**Exercise description**. Every line of the material is to be returned verbatim. Pictures stay out.

**Extracted material**.
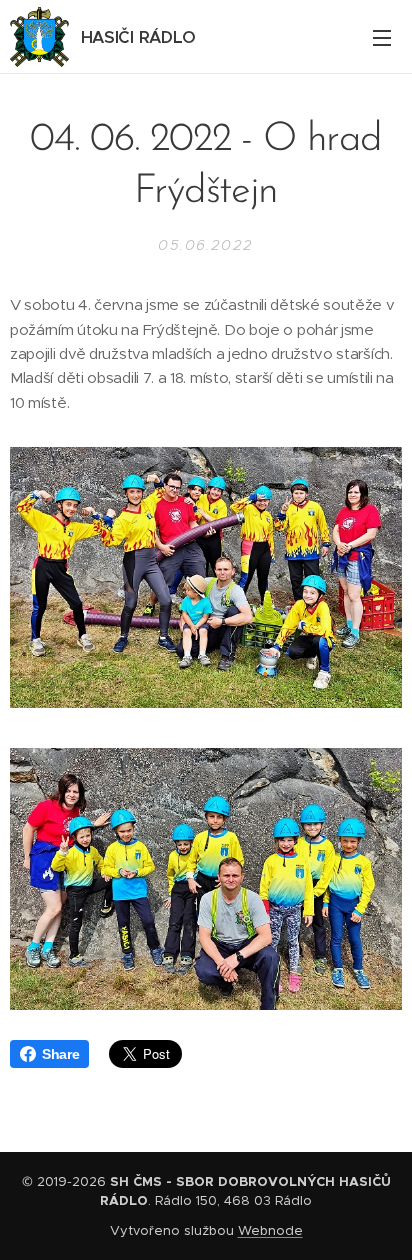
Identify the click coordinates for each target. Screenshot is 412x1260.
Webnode (270, 1230)
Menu (382, 37)
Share (60, 1054)
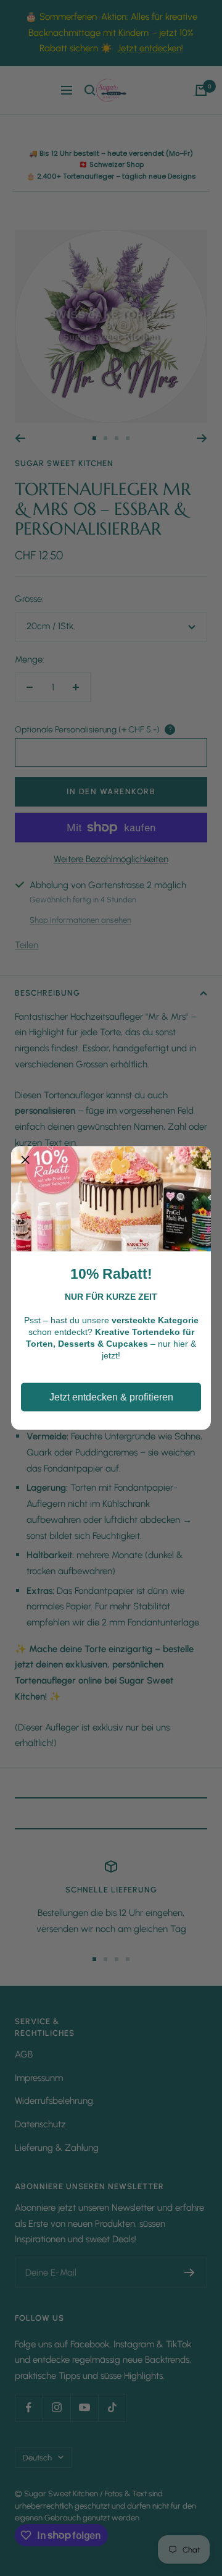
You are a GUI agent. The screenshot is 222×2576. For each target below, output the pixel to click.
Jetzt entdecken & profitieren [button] (111, 1397)
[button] (25, 1161)
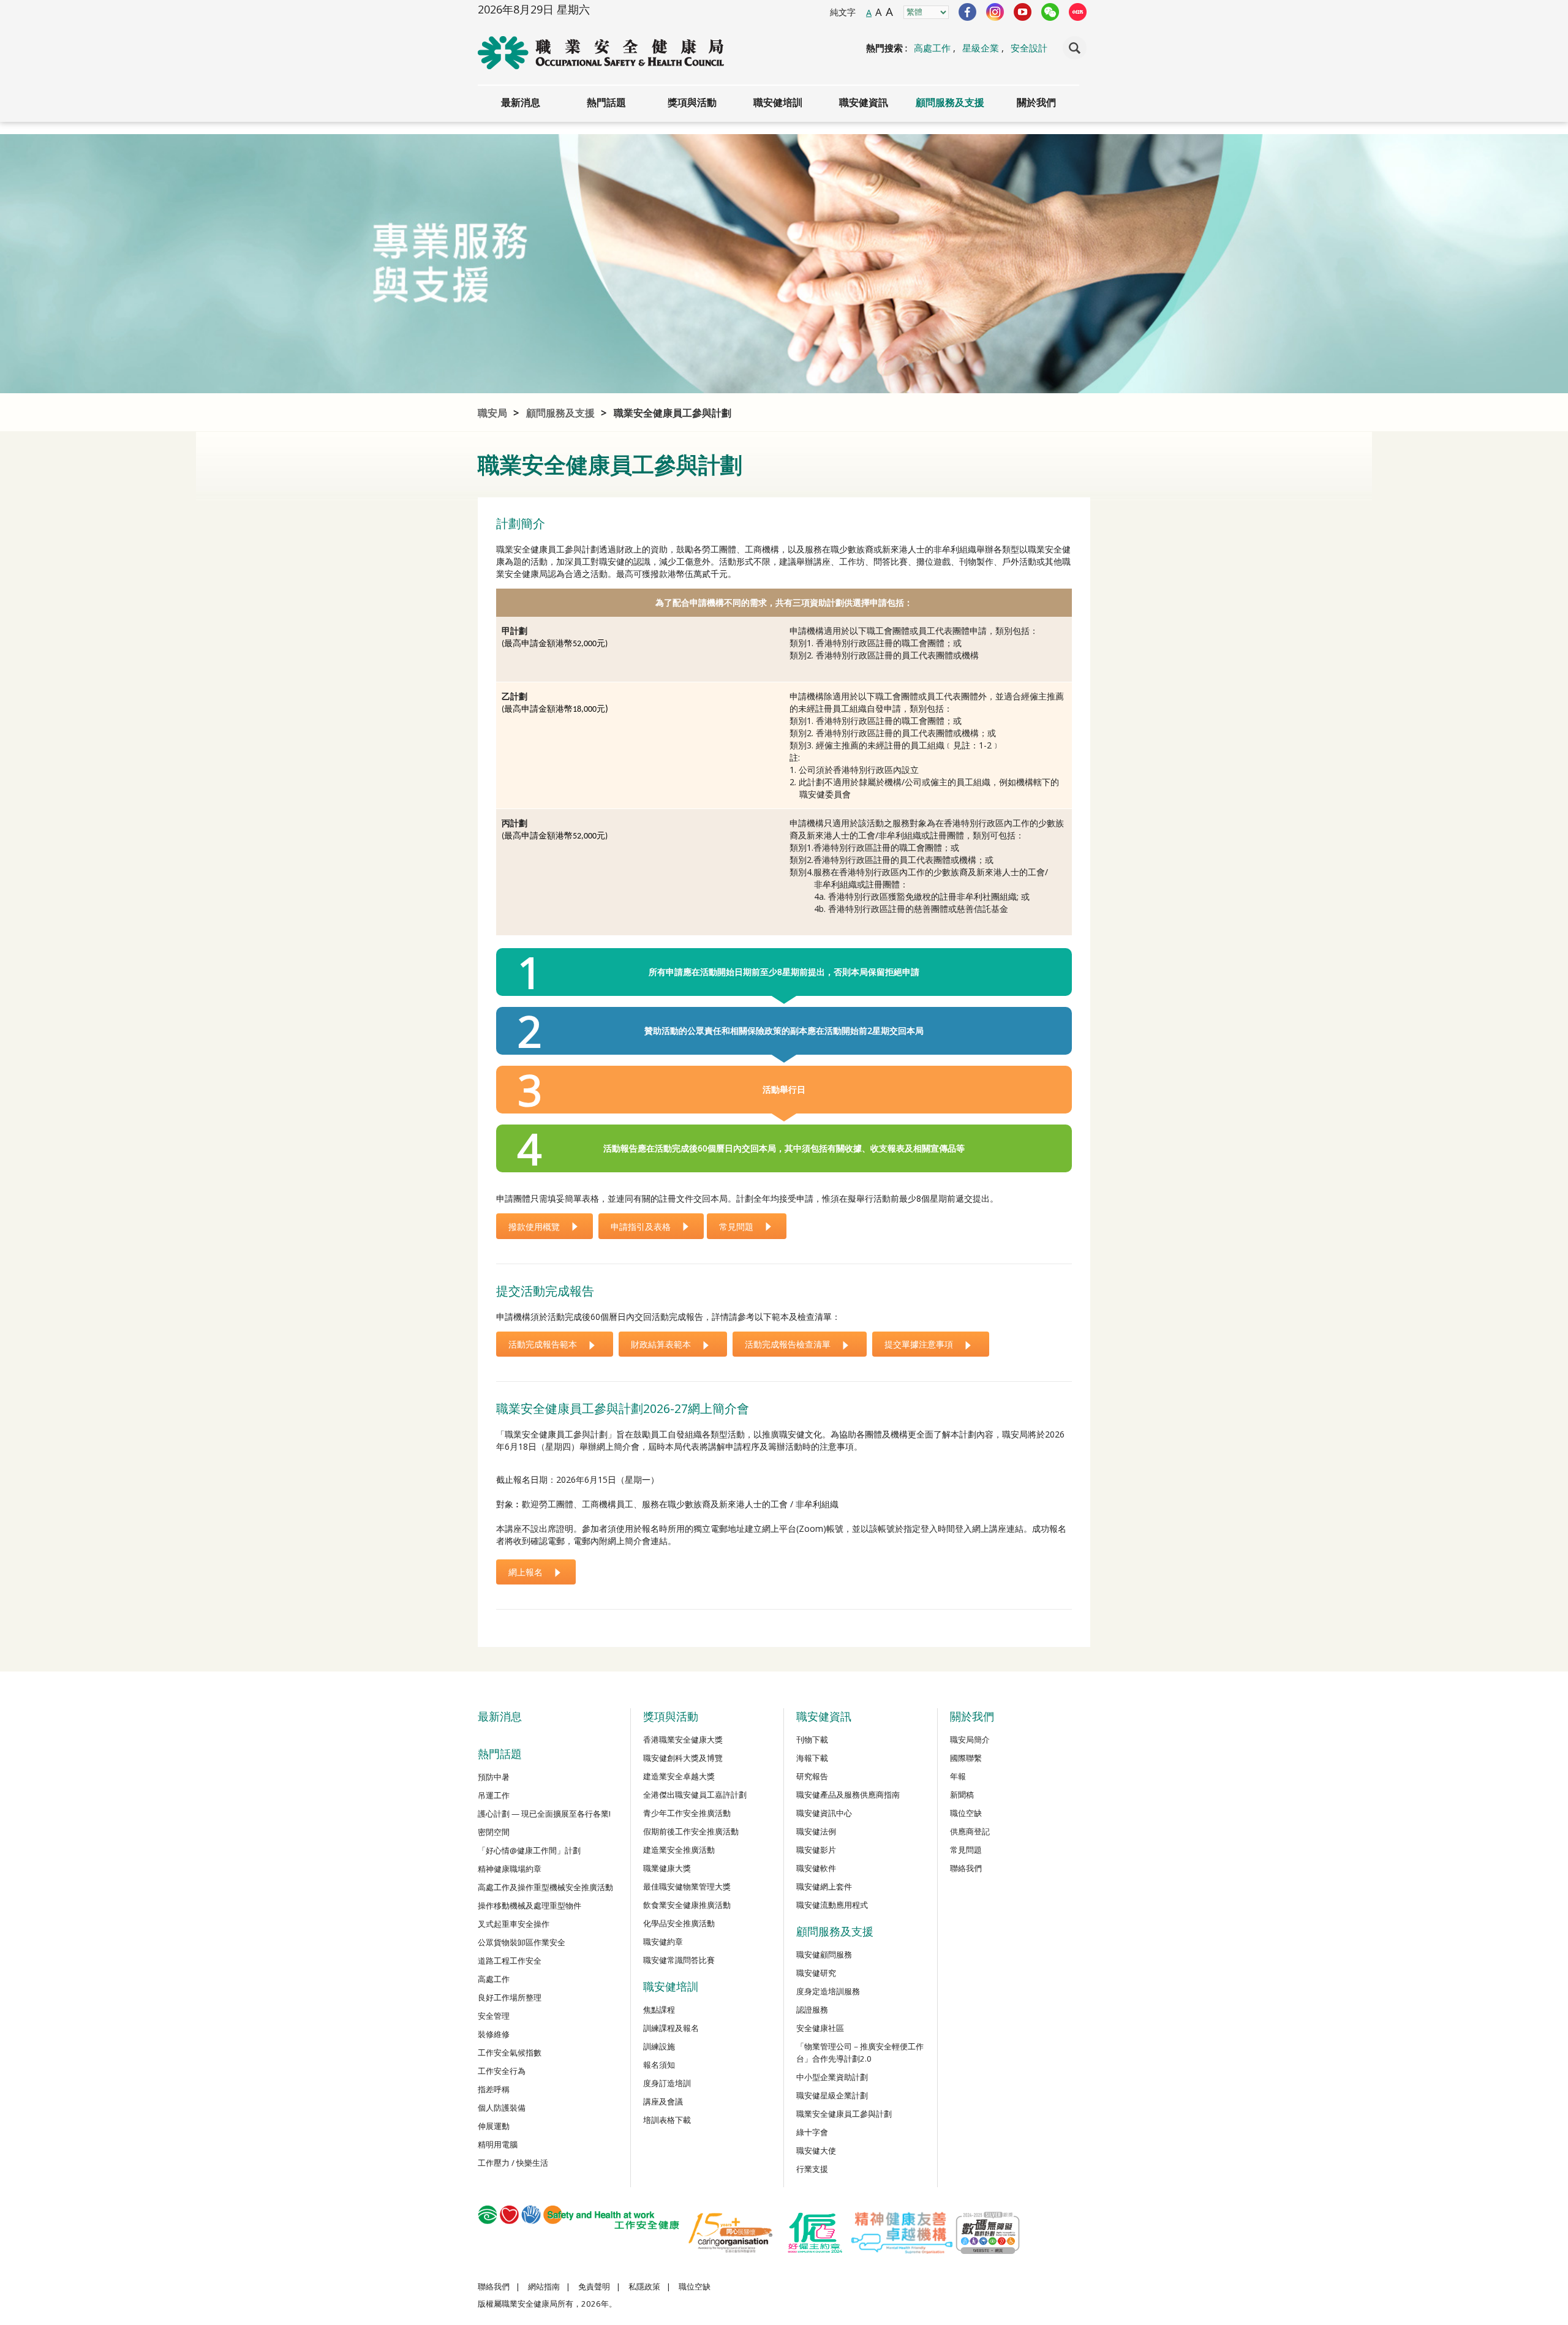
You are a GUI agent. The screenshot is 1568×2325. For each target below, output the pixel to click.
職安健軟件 (816, 1868)
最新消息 (520, 102)
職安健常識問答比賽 (679, 1959)
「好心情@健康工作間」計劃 (529, 1850)
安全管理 (494, 2015)
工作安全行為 (502, 2070)
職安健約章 (663, 1941)
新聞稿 (962, 1794)
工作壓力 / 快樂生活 (513, 2162)
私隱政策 (644, 2286)
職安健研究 (816, 1972)
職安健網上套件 (824, 1886)
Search (1075, 47)
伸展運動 (494, 2125)
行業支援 (812, 2168)
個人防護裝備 (502, 2107)
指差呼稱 (494, 2089)
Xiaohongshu (1078, 12)
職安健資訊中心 (824, 1812)
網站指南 (544, 2286)
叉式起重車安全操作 (513, 1923)
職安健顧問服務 (824, 1954)
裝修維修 (494, 2034)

**Response to this task**.
Identify the click coordinates for each target. Screenshot is 412x1260.
Webnode (270, 1230)
Menu (382, 37)
Share (60, 1054)
You are a GUI agent. The screenshot is 222×2576. For each target below, output the pixel to click.
Jetzt entdecken & profitieren [button] (111, 1397)
[button] (25, 1161)
You are a GUI agent. The screenshot is 1568×2325. For each target below, output the pixel to click.
職安健軟件 (816, 1868)
最新消息 (520, 102)
職安健常識問答比賽 (679, 1959)
「好心情@健康工作間」計劃 (529, 1850)
安全管理 (494, 2015)
工作安全行為 (502, 2070)
職安健約章 (663, 1941)
新聞稿 (962, 1794)
工作壓力 / 快樂生活 (513, 2162)
私隱政策 (644, 2286)
職安健研究 (816, 1972)
職安健網上套件 (824, 1886)
Search (1075, 47)
伸展運動 (494, 2125)
行業支援 (812, 2168)
個人防護裝備 (502, 2107)
指差呼稱 (494, 2089)
Xiaohongshu (1078, 12)
職安健資訊中心 (824, 1812)
網站指南 (544, 2286)
叉式起重車安全操作 (513, 1923)
職安健顧問服務 (824, 1954)
裝修維修 (494, 2034)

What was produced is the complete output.